GDPR compliance: Should you sweat the small(er) stuff?
Fines for large data security breaches always grab press attention, however a recent €600,000 fine from the French data protection regulator (the CNIL) brings into sharp focus the risks for businesses when they get a few key things wrong without any catastrophic failures amongst them. It highlights that all organisations need to think about where the weaknesses sit in their compliance programme, or potentially face a similar fate.
The CNIL received 31 complaints against media group CANAL+ for its marketing activities and response to data subject rights requests. This led to a full investigation into the CANAL+ website and an audit of its privacy compliance, as a result of which the CNIL found infringements of the EU GDPR and French Post and Electronic Communications Code.
Once under the microscope, the company fully co-operated with the extensive investigation which included consideration of its policies, supply chain contracts and arrangements, marketing activity, website activity and dealings with the regulator. The investigation was opened in January 2021 and has only just concluded.
It must have been a trial for the company, but for others it provides an object lesson and warning about the importance of investing wisely in targeted compliance activities to avoid a much more costly exercise when it’s too late.
CNIL’s findings
The CNIL found the following breaches:
- Failure to evidence valid, informed consent to e-marketing – the company was using suppliers to collect consents but remained fully responsible when subcontractors did not sufficiently identify who data would be shared with, which amounted to invalid consent.
- Failure to provide all required information to individuals about the processing of their data – the company’s privacy notice was not “sufficiently precise”, in particular around retention periods.
- Failure to provide all required information to individuals about the processing of their data during cold calls – the CNIL identified that in 20 out of 70 calls, individuals were not given full, or any, information as required by Art. 14 GDPR.

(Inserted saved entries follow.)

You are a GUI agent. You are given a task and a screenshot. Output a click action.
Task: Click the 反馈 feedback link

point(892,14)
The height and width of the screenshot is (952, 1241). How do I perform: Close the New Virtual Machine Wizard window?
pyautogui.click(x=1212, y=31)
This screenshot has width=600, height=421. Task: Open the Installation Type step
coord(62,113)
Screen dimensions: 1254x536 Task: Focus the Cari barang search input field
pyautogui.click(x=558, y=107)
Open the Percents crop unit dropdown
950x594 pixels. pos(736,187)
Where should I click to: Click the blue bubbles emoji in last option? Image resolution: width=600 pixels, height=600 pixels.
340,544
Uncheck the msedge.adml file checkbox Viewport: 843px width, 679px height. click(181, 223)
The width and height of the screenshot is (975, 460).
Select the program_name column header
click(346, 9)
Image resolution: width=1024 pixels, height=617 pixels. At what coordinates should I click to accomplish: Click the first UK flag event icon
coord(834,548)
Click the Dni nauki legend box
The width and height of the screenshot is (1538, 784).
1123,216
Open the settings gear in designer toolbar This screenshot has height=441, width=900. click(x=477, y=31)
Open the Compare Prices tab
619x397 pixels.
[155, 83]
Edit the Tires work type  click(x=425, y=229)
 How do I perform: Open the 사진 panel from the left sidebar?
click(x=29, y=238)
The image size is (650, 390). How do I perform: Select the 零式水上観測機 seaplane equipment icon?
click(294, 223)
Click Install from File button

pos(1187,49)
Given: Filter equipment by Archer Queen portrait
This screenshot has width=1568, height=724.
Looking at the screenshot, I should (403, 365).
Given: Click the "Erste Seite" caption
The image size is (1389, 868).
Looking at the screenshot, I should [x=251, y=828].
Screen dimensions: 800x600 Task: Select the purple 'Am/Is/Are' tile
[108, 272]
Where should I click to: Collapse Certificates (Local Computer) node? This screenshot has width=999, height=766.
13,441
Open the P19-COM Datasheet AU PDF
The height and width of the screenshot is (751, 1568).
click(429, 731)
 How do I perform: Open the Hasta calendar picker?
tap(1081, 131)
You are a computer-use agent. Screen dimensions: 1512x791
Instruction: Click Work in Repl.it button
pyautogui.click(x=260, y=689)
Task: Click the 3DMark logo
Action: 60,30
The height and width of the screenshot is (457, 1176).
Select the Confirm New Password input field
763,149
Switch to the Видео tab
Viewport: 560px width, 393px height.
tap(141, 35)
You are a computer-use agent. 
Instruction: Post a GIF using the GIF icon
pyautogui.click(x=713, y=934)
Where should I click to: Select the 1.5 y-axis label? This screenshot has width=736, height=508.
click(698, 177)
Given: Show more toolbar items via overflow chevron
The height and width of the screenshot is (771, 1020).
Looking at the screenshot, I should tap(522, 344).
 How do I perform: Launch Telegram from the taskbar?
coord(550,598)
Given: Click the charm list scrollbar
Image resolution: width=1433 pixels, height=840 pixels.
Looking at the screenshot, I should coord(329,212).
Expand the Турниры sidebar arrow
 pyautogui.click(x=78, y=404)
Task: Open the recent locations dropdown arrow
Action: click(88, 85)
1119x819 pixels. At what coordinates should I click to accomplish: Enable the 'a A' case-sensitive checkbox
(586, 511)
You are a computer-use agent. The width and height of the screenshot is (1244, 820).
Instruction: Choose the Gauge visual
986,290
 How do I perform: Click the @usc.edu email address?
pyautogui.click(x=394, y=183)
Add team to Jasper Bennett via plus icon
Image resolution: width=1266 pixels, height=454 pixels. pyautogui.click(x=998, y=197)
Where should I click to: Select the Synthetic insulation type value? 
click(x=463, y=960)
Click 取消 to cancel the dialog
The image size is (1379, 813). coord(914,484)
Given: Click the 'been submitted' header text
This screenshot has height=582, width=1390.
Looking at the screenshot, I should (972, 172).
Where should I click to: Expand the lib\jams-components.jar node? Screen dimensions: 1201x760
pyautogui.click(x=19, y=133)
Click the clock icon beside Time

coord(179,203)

- Failure to respect data subject rights – CANAL+ failed to respond correctly to a handful of access requests by data subjects and failed to inform some data subjects once rights requests (erasure and objection) had been actioned.
- An inadequate processing contract with a processor – which did not include all the mandatory terms and information required under Art. 28 EU GDPR.
- Lack of appropriate security measures - storage of employee passwords in an app with outdated encryption was not in line with ‘the state of the art’.
- Failure to notify CNIL of a notifiable data breach - a breach in 2020 exposed subscriber information of 10,000 customers to around 700 other customers for five hours. The company made an incorrect assessment that this did not reach GDPR thresholds for notification.
This was not a question of systemic failings or blatant disregard for rules. CANAL+ had attempted to undertake all their activities in a compliant manner. But, as the French saying goes: “small streams make a river”, and once it started looking closely, the CNIL found failings in each one of these areas which added up to a significant fine. This will no doubt have come on top of some hefty management and legal costs.
Key takeaways
The ruling will cause alarm bells to ring for any company that thinks it has a robust and compliant privacy programme. So when thinking about de-risking, these are the key lessons companies can learn from the ruling:
Be careful of direct marketing and DSARs. Complaints about unsolicited marketing and careless data subject rights responses were enough to trigger a painful trawl into every area of privacy compliance.
Lots of relatively minor breaches make a major problem. None of the breaches were severe, and there was no question of “structural failure”. Nevertheless, the CNIL found breaches at every level and it’s the cumulative effect of minor problems which seems to have caused the fine.
Policies and procedures matter. The regulators will look at the fine print and are ready to pick up on any deviation from the rules which they consider material. Privacy policies are a central area of risk.
No contract too small. The breach of Art. 28(3) GDPR rested on a single non-compliant supplier contract. Renewal of existing contracts without updating privacy terms is the classic pitfall.
Liability cannot be subcontracted. Regulators repeatedly point out that blaming a supplier for not managing marketing consents properly will not wash. The same goes for all controller compliance.
Decisions not to notify a data breach need special care. The company assessed the right guidelines but made the wrong call. Getting experienced advice, and recording judgements carefully, are the best defences.